------ Input
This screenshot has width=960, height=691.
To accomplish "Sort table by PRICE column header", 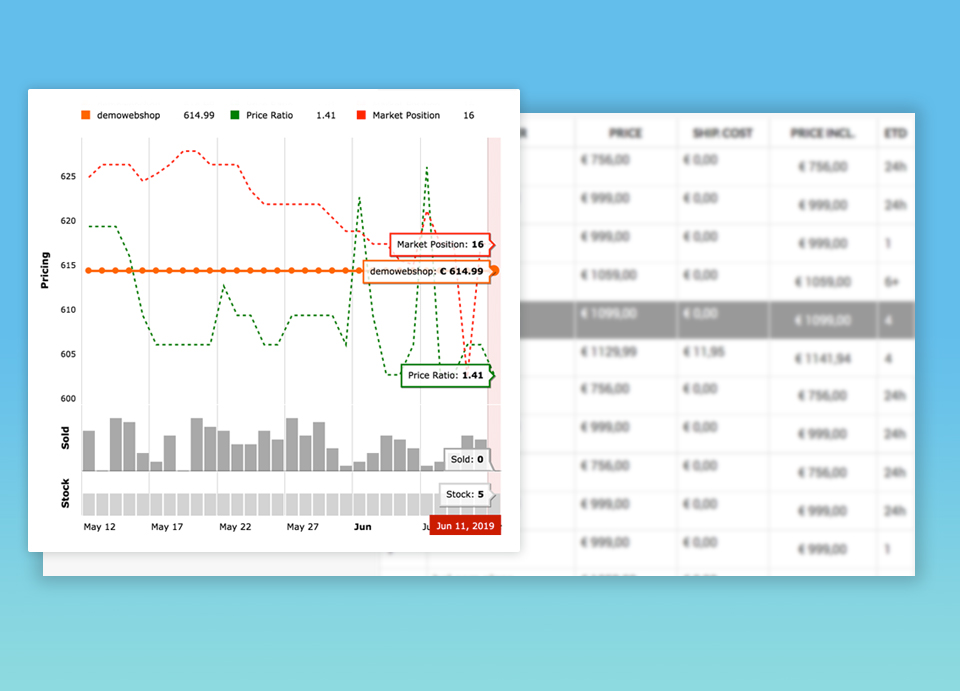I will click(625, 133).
------------
------ Input
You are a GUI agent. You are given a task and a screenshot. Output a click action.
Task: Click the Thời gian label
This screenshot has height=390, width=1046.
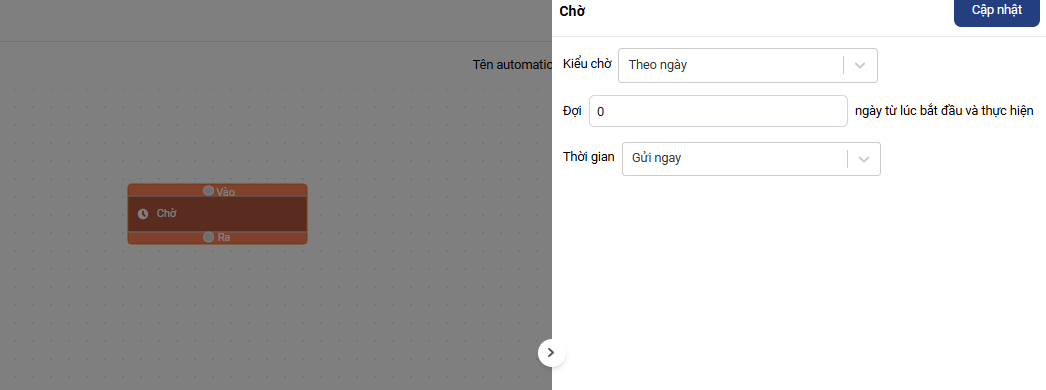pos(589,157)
------------
[Work required] Edit the rows from the line with "You are a GUI" to the line with "pos(589,157)", replacing "screenshot" with "screen capture" and leaving everything else as it is. Give only those lines, without the pictures.

[Result]
You are a GUI agent. You are given a task and a screen capture. Output a click action.
Task: Click the Thời gian label
This screen capture has height=390, width=1046.
pos(589,157)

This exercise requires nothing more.